Wondering if it's possible to use a Mikrotik device that has PPPoE offloading, in transparent, or bridge mode to handle just the PPPoE connection, but not do any routing, firewall, etc?
I have a network set up and working great, except my gateway can't handle my 3gb/s fiber connection since it uses PPPoE. When I test with the ISP provided router, I get full speed, but it has a built-in chipset for handling PPPoE hardware offload.

Thanks!

I think at the moment no MikroTik device exists that support hardware offloaded PPPoE. And this is not possible either:

Routing is always needed because the PPPoE interface is presented as a Layer 3 interface only. You can "split" the PPPoE processing to the ISP router that has hardward offload for PPPoE, let it handle PPPoE dial-out and put the MikroTik router behind it (WAN of the MikroTik router in the ISP router's LAN) and configure DMZ on the ISP router (MikroTik router's IP address as DMZ address).

In case you want IPv6 and the ISP gives you a large subnet, you might need to create multiple DHCPv6 clients on the MikroTik router, each with a different DUID, to be able to use multiple /64 subnets, because I think most ISP modem routers only handout /64 prefixes to their LAN clients (when DHCPv6 is used).

The following seems to work, but unlikely at 3Gb/s

https://forum.mikrotik.com/t/using-rb5009-in-bridge-mode/175205/8

It looks like the RB5009 can do exactly what I want, but is limited to around 1.5gbps.
Is there a newer product that has a more powerful CPU, or can handle multi-threaded PPPoE?

Not really. Implementation of PPPoE is exactly the same on all Mikrotik devices (i.e. single-threaded and no HW-offload) so the throughput of PPPoE depends (almost) exclusively on single-core CPU performance. And there RB5009 is at the top of device roster.

If you refer to the PPPoE performance, not including potential fancy complex layer 7 filtering, then this is not true. Even without fasttrack enabled the RB5009 can achieve > 2.4 Gbps PPPoE throughput (that's the limit that I could test, because I am limited by GPON), with one or multiple PPPoE client instances.

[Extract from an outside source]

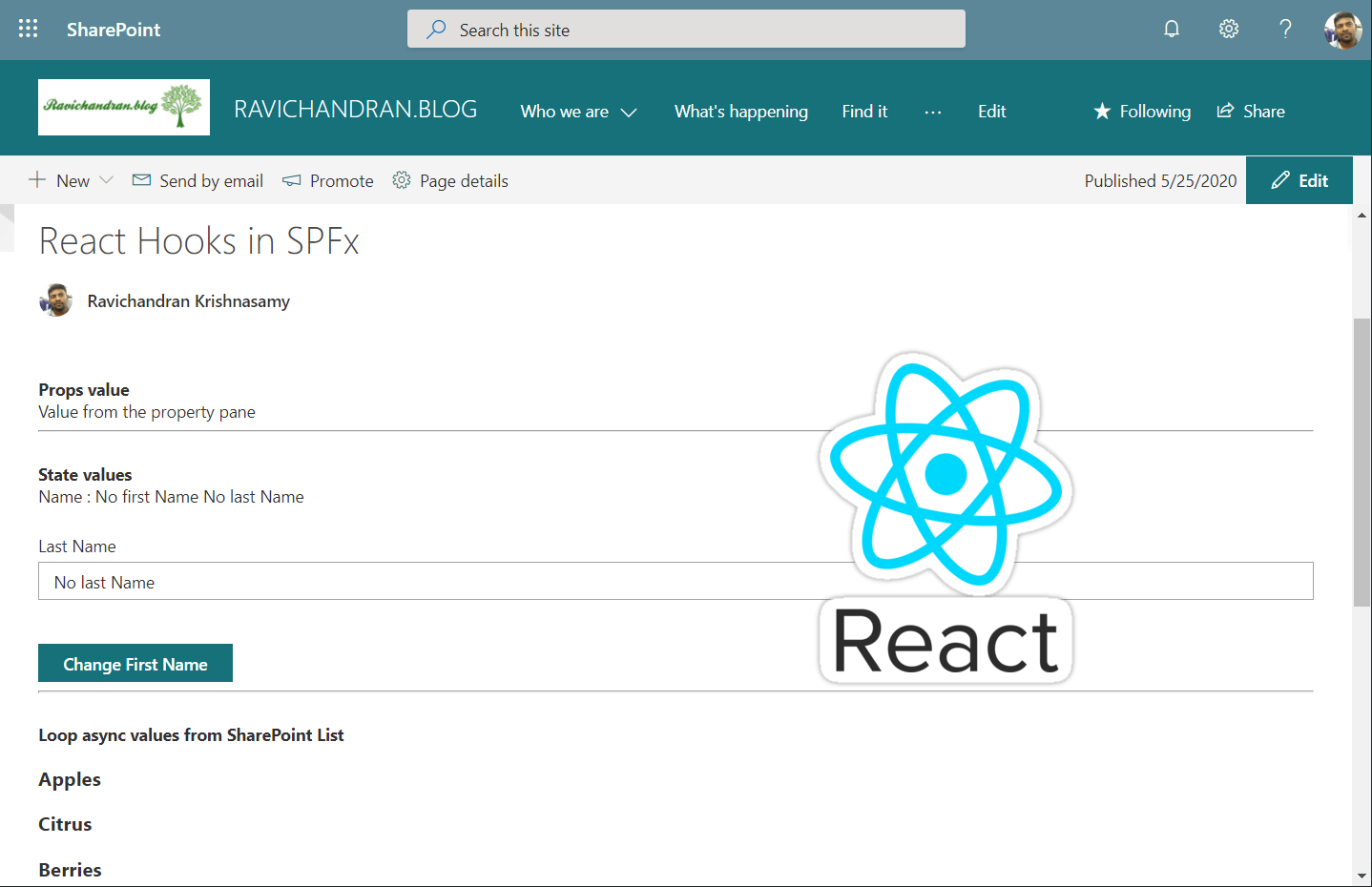Open the Find it nav item
Screen dimensions: 1372x887
[864, 112]
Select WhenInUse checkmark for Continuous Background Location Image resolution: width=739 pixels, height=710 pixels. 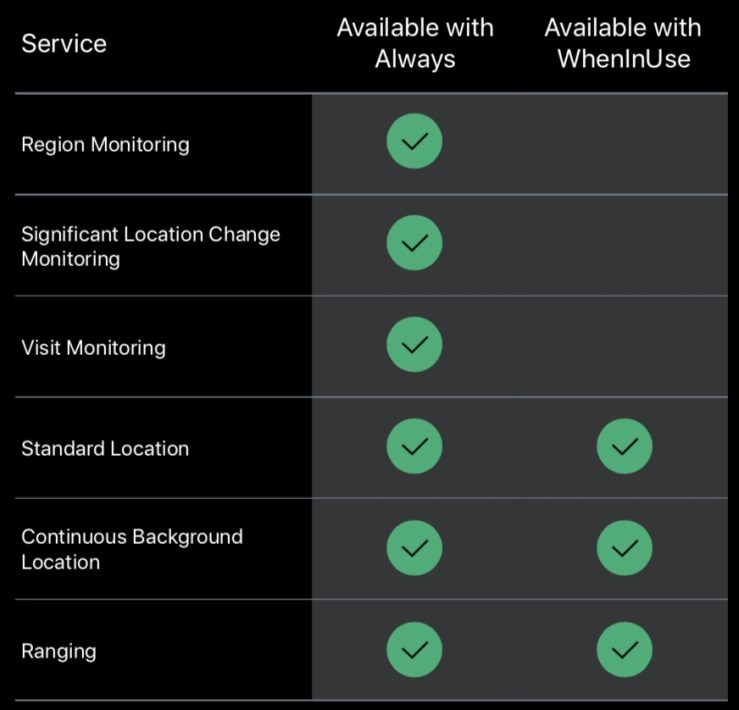point(624,548)
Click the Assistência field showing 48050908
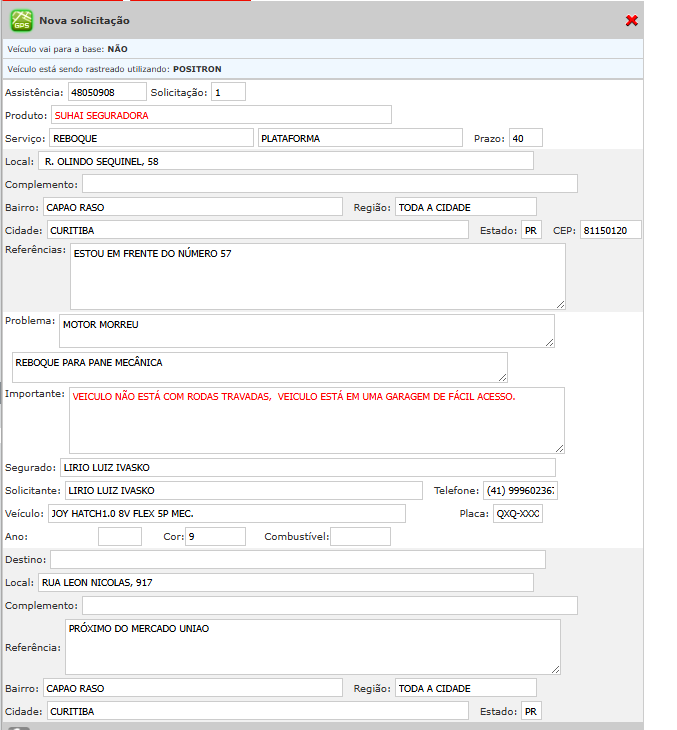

Ok good to know! 2.4 is a lot better than what I can get right now.
Are you using your RB5009 in this transparent PPPoE setup?
If so, would you be willing to share your config?

It's with PPPoE on the RB5009, but the RB5009 also acts as normal router, not the setup from the post mentioned above. I only have WAN through PPPoE. Like I wrote, 2.4 Gbps is probably not the real limit because the router is only at 70% CPU load without fasttrack when doing that. And here is an older post with the screenshot with the CPU load WITH fasttrack:

You can see that TX and RX on ether1 and sfp-sfpplus1 (where the GPON stick is plugged in) reached 2.4 Gbps while CPU usage is below 50% with fasttrack. So the limit is from my ISP and GPON. GPON also limits the upload at 1.2Gbps and my ISP only allows 1 Gbps upload.

As for the config: It actually just the defconf as starting point, I even used QuickSet when it first popped up to switch from DHCP to PPPoE. Since then I've added more rules to the defconf firewall (but the accept established / related rule that handle most packets when fasttrack is not active is at the same position anyway, and the added rules are below it so have no big effect).

That setup achieved the speed above. I've since made it even more complicated by moving all ports into the bridge, even the GPON port and use VLAN-only. The PPPoE now sits over a VLAN interface under the bridge, that has the sfp-sfpplus1 port as access port, so in theory even more overhead. The screenshot above is from this setup.

Also, for a long time RouterOS had no fasttrack for IPv6 and speedtests done with IPv6 have no problem reaching that load. The reported throughput in the speedtest app is a bit lower (a few tens Mbps lower) due to the IPv6 header overhead, but the rates on the ethernet ports are the same. Now RouterOS has fasttrack for IPv6 too and it works well.

So PPPoE does not overload the RB5009 at 2.5 Gbps. However, looking at the linked post. If you applied that setup with mark-routing then you'll need to disable fasttrack. So the CPU load will probably raise to 70% for 2.5 Gbps.